● PROMPT A: In the records, can you rewrite the lines from the one containing "Click the 清除尺寸 cleanup dimensions tool" through the end of the records, replacing "Expand" with "Show" and keeping everything else unchanged? Leave the pictures out.

Bookmark and Share

Notice: On March 31, it was announced that Statalist is moving from an email list to a forum. The old list will shut down at the end of May, and its replacement, statalist.org is already up and running.


[Date Prev][Date Next][Thread Prev][Thread Next][Date Index][Thread Index]

Re: st: specifying SVYSET in household survey using multi-stage clustered sampling


From   Steve Samuels <sjsamuels@gmail.com>
To   statalist@hsphsun2.harvard.edu
Subject   Re: st: specifying SVYSET in household survey using multi-stage clustered sampling
Date   Sun, 3 Oct 2010 16:36:24 -0400

Actually the references were to "pseudo-gatherings".

S.

On Sun, Oct 3, 2010 at 4:35 PM, Steve Samuels <sjsamuels@gmail.com> wrote:
> Sorry. I sent an early draft of my reply and there are some remnants
> of sections that I later deleted (the references to "pseudo-strata").
> Please use the following:
>
>
>
> Strata: create a new variable "my_stratum"
> 1. Every camp is a stratum
>
> For the refugees living in gatherings-
> 2. The gatherings in each region constitute a single stratum.
>
> Thus the number of strata will be
> H = no. of camps + no. of regions
>
> You will have to create a numbering scheme for strata that includes them both.

(Word and item position data)
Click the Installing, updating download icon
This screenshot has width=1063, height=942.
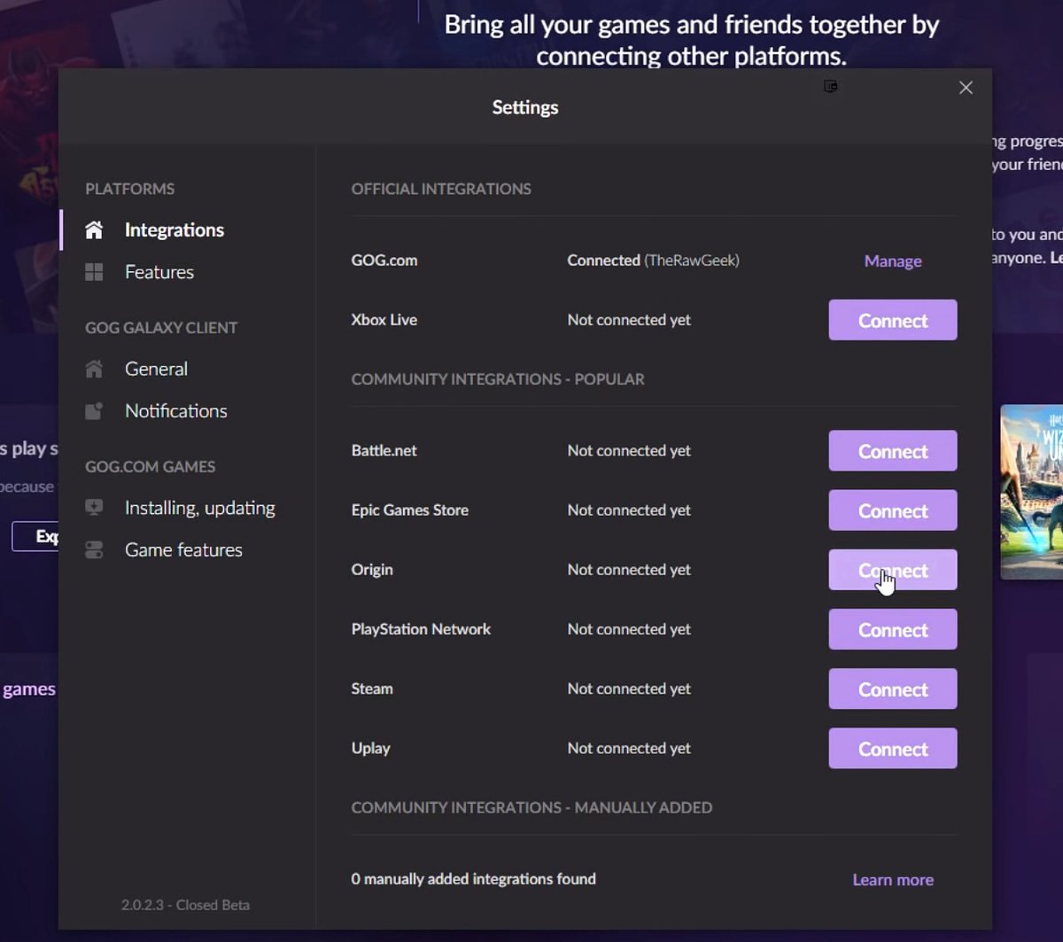click(x=94, y=508)
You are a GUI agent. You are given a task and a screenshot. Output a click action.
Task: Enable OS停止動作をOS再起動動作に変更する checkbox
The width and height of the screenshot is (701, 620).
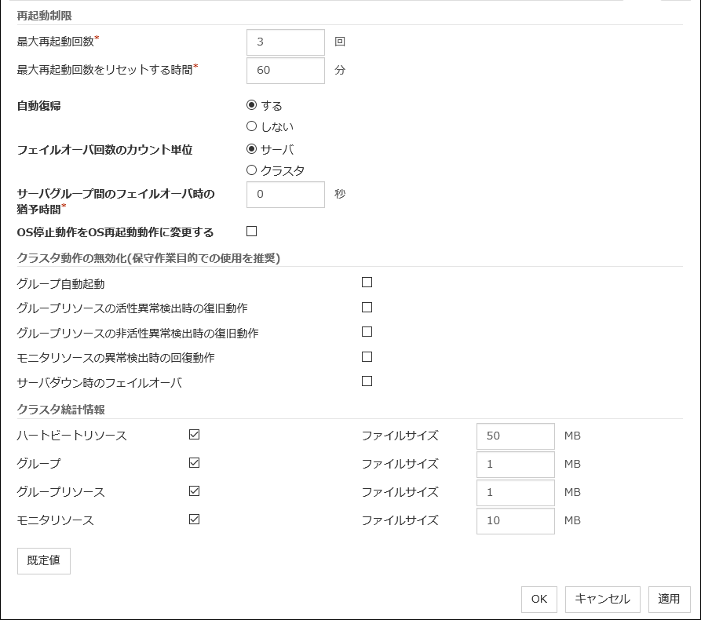252,232
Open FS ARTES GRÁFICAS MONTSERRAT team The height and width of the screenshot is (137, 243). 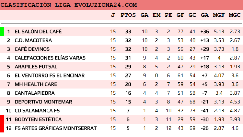[56, 128]
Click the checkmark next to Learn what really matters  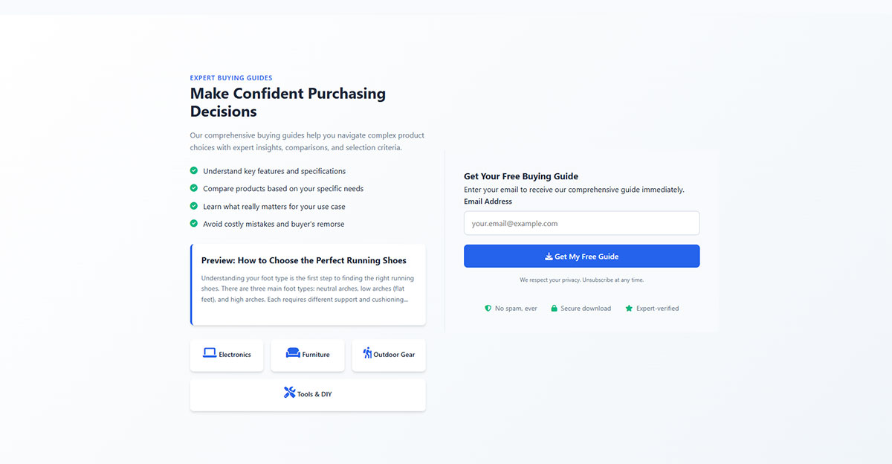point(194,206)
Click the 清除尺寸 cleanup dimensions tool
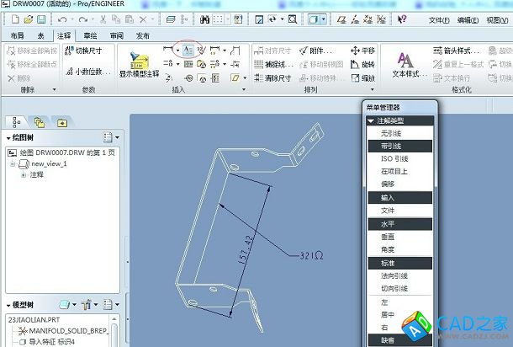This screenshot has width=513, height=347. [x=272, y=78]
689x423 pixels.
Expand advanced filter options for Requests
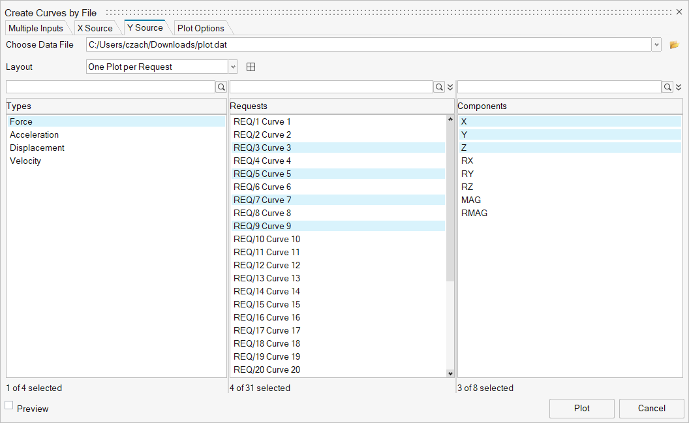pos(450,87)
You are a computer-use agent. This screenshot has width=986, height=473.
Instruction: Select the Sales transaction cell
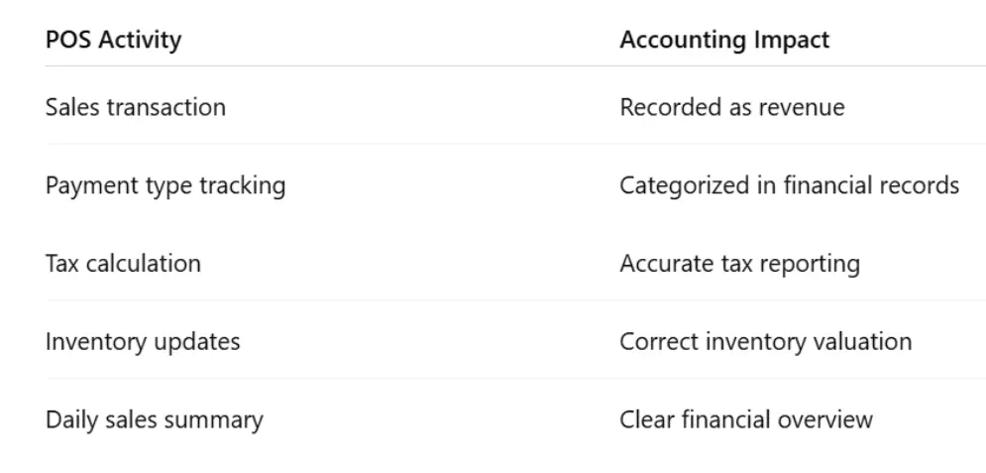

● PROMPT B: Which navigation links appear in square brackets near the top of the Statalist message?

● WRITTEN SOLUTION A:
Click the 清除尺寸 cleanup dimensions tool
This screenshot has width=513, height=347. [x=272, y=78]
689x423 pixels.
Show advanced filter options for Requests
pos(450,87)
You are a computer-use agent. This screenshot has width=986, height=473.
Instruction: Select the Sales transaction cell

● WRITTEN SOLUTION B:
Date Prev
Date Next
Thread Prev
Thread Next
Date Index
Thread Index